(Source data)
● ● ● ●

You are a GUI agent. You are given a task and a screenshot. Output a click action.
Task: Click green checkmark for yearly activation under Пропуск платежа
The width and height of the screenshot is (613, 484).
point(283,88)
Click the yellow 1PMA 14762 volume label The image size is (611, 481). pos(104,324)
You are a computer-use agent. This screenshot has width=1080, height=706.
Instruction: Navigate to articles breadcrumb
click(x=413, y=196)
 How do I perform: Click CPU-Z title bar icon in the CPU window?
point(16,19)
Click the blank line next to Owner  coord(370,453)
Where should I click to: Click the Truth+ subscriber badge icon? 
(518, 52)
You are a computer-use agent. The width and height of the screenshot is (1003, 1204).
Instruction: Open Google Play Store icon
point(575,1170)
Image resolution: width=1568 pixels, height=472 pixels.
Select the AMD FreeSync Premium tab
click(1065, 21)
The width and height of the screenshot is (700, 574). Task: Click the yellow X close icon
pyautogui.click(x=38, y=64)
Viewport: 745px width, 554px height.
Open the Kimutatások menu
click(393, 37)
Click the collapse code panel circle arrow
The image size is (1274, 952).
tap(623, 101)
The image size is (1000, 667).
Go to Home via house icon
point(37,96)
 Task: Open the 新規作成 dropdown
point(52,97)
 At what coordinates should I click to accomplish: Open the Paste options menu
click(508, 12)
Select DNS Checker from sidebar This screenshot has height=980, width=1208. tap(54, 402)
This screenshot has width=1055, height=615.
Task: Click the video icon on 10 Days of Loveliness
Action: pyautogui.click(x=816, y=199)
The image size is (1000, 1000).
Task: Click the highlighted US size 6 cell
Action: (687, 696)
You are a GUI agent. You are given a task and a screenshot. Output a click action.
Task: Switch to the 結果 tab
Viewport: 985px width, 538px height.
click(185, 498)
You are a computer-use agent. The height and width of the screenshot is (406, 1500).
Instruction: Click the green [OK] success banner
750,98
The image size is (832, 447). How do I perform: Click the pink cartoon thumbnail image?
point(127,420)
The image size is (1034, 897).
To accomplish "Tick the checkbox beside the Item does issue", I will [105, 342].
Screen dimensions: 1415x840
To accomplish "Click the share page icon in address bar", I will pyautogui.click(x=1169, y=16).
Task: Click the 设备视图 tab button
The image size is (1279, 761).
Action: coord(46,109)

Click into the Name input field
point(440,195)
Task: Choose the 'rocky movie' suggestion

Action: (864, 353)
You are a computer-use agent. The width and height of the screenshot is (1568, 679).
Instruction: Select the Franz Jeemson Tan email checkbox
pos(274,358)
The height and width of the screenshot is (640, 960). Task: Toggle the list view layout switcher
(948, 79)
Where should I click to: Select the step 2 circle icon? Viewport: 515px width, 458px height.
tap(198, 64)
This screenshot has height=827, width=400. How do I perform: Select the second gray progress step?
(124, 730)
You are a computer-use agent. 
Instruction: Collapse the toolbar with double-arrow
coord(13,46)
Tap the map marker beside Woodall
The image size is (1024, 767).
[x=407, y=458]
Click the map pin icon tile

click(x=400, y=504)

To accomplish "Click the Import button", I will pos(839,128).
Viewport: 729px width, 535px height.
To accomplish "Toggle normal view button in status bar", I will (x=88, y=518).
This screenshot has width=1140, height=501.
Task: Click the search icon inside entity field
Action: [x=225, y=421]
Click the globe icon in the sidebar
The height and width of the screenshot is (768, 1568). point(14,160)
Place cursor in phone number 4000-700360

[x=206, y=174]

● ● ● ●

What to produce :: Only the lines above, from the first through the one holding "The image size is (1000, 667).", are to be output, and they must be copied exactly.

Finished exercise ::
You are a GUI agent. You are given a task and a screenshot. Output a click action.
Task: Click green checkmark for yearly activation under Пропуск платежа
The width and height of the screenshot is (613, 484).
point(283,88)
Click the yellow 1PMA 14762 volume label The image size is (611, 481). pos(104,324)
You are a computer-use agent. This screenshot has width=1080, height=706.
Instruction: Navigate to articles breadcrumb
click(x=413, y=196)
 How do I perform: Click CPU-Z title bar icon in the CPU window?
point(16,19)
Click the blank line next to Owner  coord(370,453)
Where should I click to: Click the Truth+ subscriber badge icon? 
(518, 52)
You are a computer-use agent. The width and height of the screenshot is (1003, 1204).
Instruction: Open Google Play Store icon
point(575,1170)
Image resolution: width=1568 pixels, height=472 pixels.
Select the AMD FreeSync Premium tab
click(1065, 21)
The width and height of the screenshot is (700, 574). Task: Click the yellow X close icon
pyautogui.click(x=38, y=64)
Viewport: 745px width, 554px height.
Open the Kimutatások menu
click(393, 37)
Click the collapse code panel circle arrow
The image size is (1274, 952).
tap(623, 101)
The image size is (1000, 667).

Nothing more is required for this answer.